Concerns about the impacts of online disinformation on democratic processes are another driver, they said.
Commenting in a statement, Thierry Breton, commissioner for Internal Market, said: “We need to rein in the infodemic and the diffusion of false information putting people’s lives in danger. Disinformation cannot remain a source of revenue. We need to see stronger commitments by online platforms, the entire advertising ecosystem, and networks of fact-checkers. The Digital Services Act will provide us with additional, powerful tools to tackle disinformation.”
A new, more expansive code of practice on disinformation is being prepared — and the Commission hopes to be finalized in September to be ready for application at the start of next year.
Its gear change is a fairly public acceptance that the EU’s voluntary code of practice — and approach Brussels has taken since 2018 — has not worked out as hoped. And, well, we did warn them.
A push to get the adtech industry on board with demonetizing viral disinformation is undoubtedly overdue.
The online disinformation problem hasn’t gone away. Some reports have suggested inappropriate activity — like social media voter manipulation and computational propaganda — has been getting worse in recent years rather than better.
However, getting visibility into the accurate scale of the disinformation problem remains a considerable challenge, given that those best placed to know (ad platforms) don’t freely open their systems to external researchers. But that’s something else the Commission would like to change. Signatories to the EU’s current code of practice on disinformation are:
Google, Facebook, Twitter, Microsoft, TikTok, Mozilla, DOT Europe (Former EDiMA), the World Federation of Advertisers (WFA) and its Belgian counterpart, the Union of Belgian Advertisers (UBA); the European Association of Communications Agencies (EACA), and its national members from France, Poland, and the Czech Republic — respectively, Association des Agencies Conseils en Communication (AACC), Stowarzyszenie Komunikacji Marketingowej/Ad Artis Art Foundation (SAR), and Associate Komunikacnich Agentur (AKA); the Interactive Advertising Bureau (IAB Europe), kreativitet & Kommunikation, and Goldbach Audience (Switzerland) AG.
EU lawmakers said they want to broaden participation by getting smaller platforms to join and recruiting all the various players in the adtech space whose tools provide the means for monetizing online disinformation.
Today, commissioners said they want to see the code covering a “whole range” of actors in the online advertising industry (i.e., rather than the current handful).
In its press release, the Commission also said it wants platforms and adtech players to exchange information on disinformation ads that have been refused by one of them.
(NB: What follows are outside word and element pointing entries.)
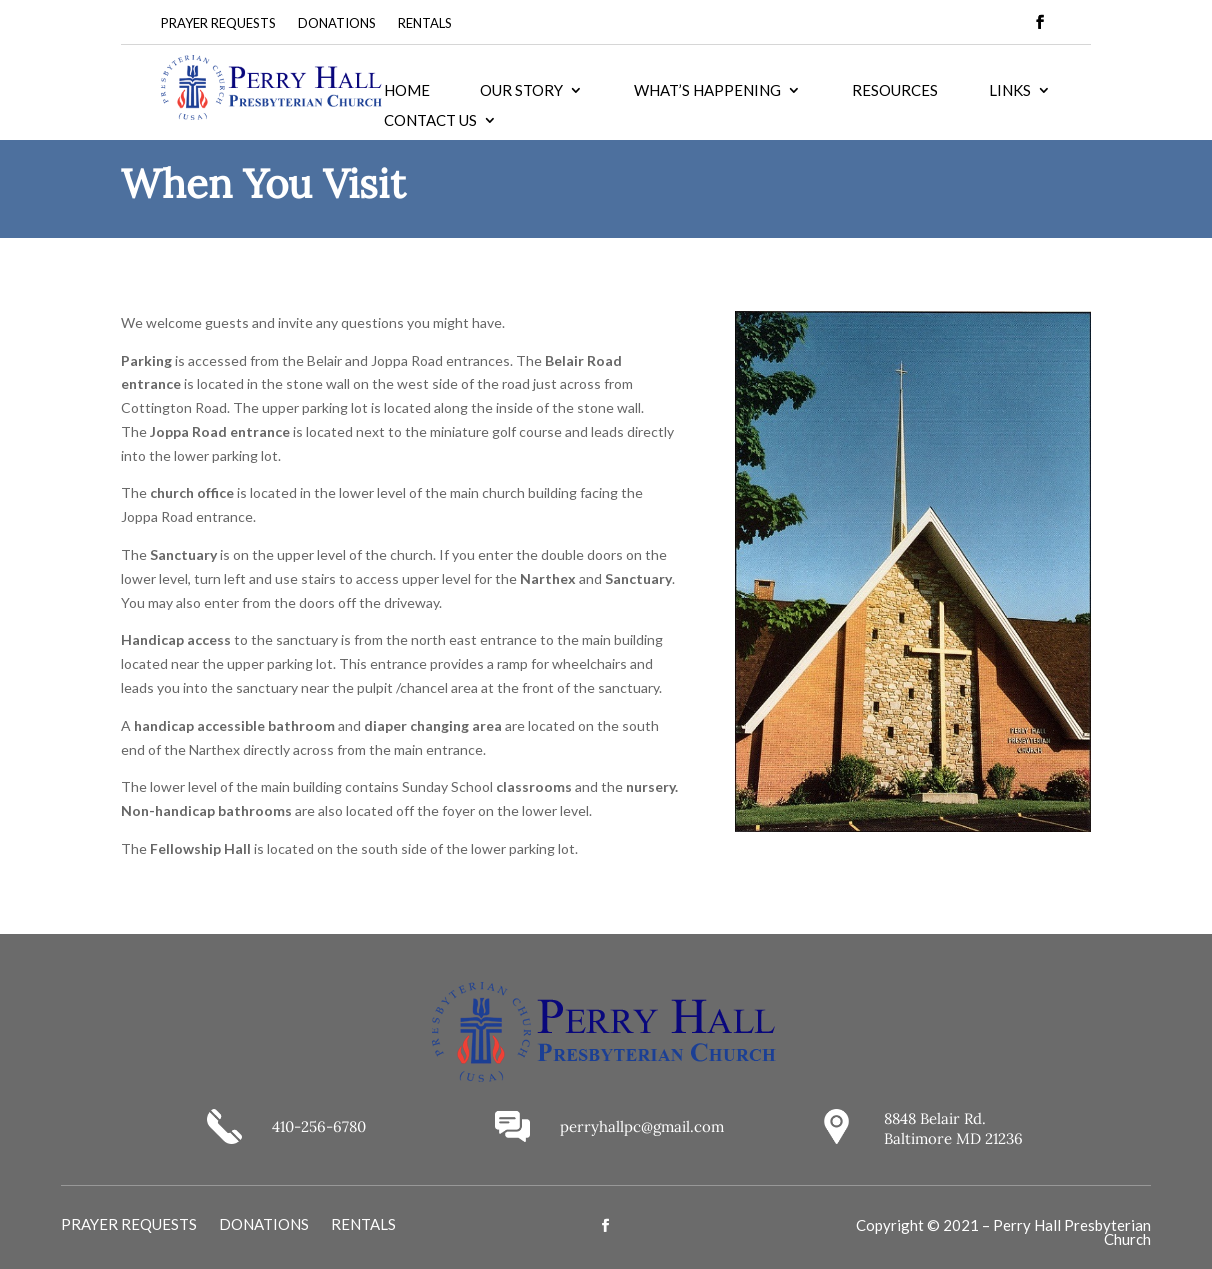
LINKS (1010, 91)
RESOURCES (895, 91)
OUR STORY (521, 91)
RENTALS (425, 23)
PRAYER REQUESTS (218, 23)
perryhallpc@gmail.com (642, 1126)
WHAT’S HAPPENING (707, 91)
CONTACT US (430, 121)
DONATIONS (337, 23)
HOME (407, 91)
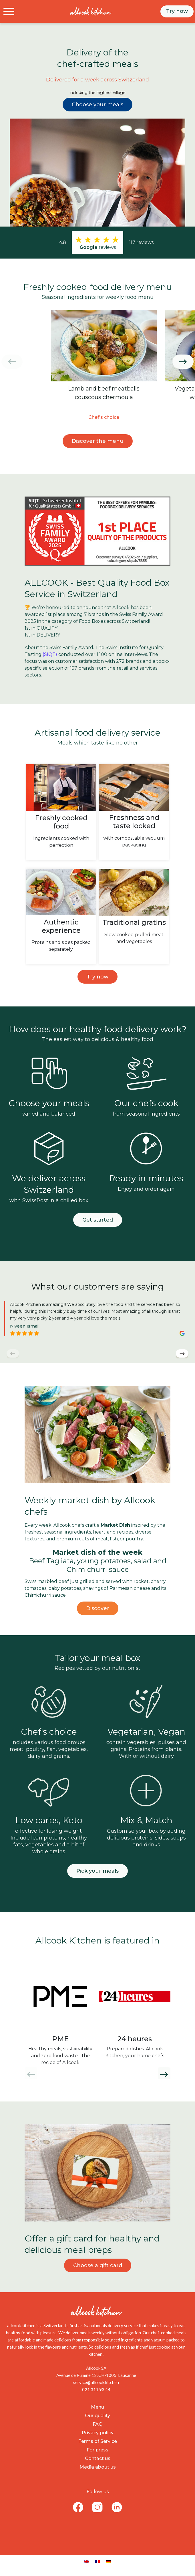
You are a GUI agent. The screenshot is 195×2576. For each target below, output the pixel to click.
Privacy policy (98, 2432)
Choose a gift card (97, 2265)
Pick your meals (97, 1871)
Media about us (97, 2467)
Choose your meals (97, 104)
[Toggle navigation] (9, 11)
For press (97, 2450)
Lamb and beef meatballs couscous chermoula (104, 393)
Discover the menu (98, 441)
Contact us (97, 2458)
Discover (97, 1608)
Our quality (97, 2415)
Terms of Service (97, 2441)
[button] (183, 362)
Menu (97, 2407)
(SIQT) (50, 654)
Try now (177, 11)
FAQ (98, 2424)
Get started (97, 1220)
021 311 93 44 (96, 2389)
So there’s a more coordinated response to shut out bad actors.
As for those signed up already, the Commission’s report card on their performance was bleak.
Speaking during a press conference, Breton said that only one of the five platform signatories to the code has “really” lived up to its commitments — which was presumably a reference to the first five tech giants in the above list (aka Google, Facebook, Twitter, Microsoft, and TikTok).
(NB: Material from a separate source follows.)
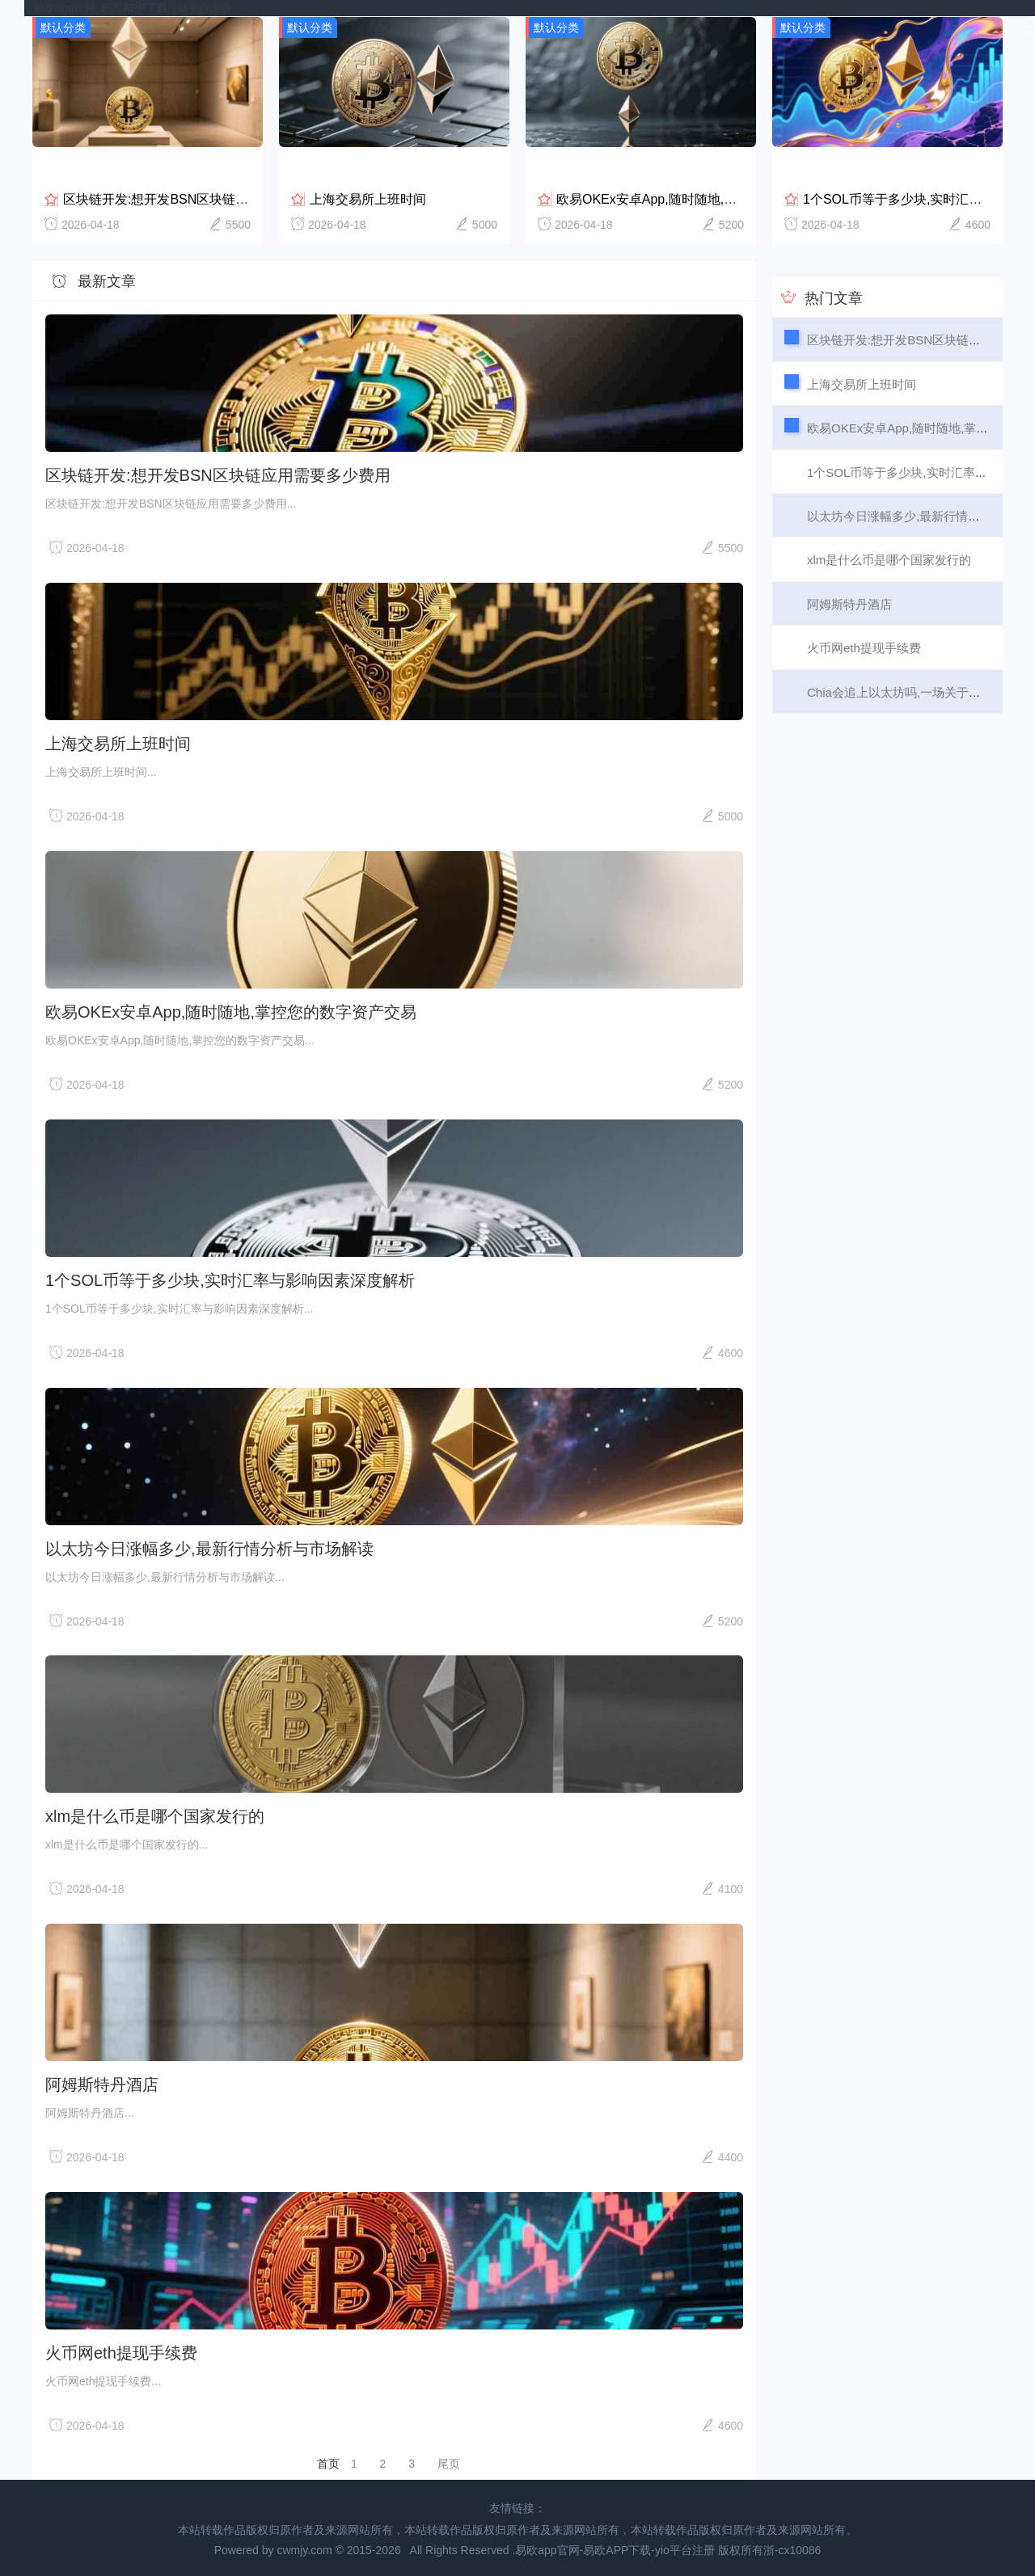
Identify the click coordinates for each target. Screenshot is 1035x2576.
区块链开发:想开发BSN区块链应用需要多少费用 (201, 198)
Breton demurred on doing an explicit name-and-shame of the four others — who he said have not “at all” done what was expected of them — saying it’s not the Commission’s place to do that.
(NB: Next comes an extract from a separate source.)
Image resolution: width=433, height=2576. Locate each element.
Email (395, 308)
Instead, he said people should decide among themselves which platform giants that signed up to the code have failed to live up to their commitments. (Signatories since 2018 have pledged to take action to disrupt ad revenues of accounts and websites that spread disinformation; to enhance transparency around political and issue-based ads;
tackle fake accounts and online bots; empower consumers to report disinformation and access different news sources while improving the visibility and discoverability of authoritative content; and empower the research community so outside experts can help monitor online disinformation through privacy-compliant access to platform data.)
Frankly, it’s hard to imagine which of the five tech giants from the above list might be meeting the Commission’s bar. (Microsoft, perhaps, on account of its relatively modest social activity versus the rest.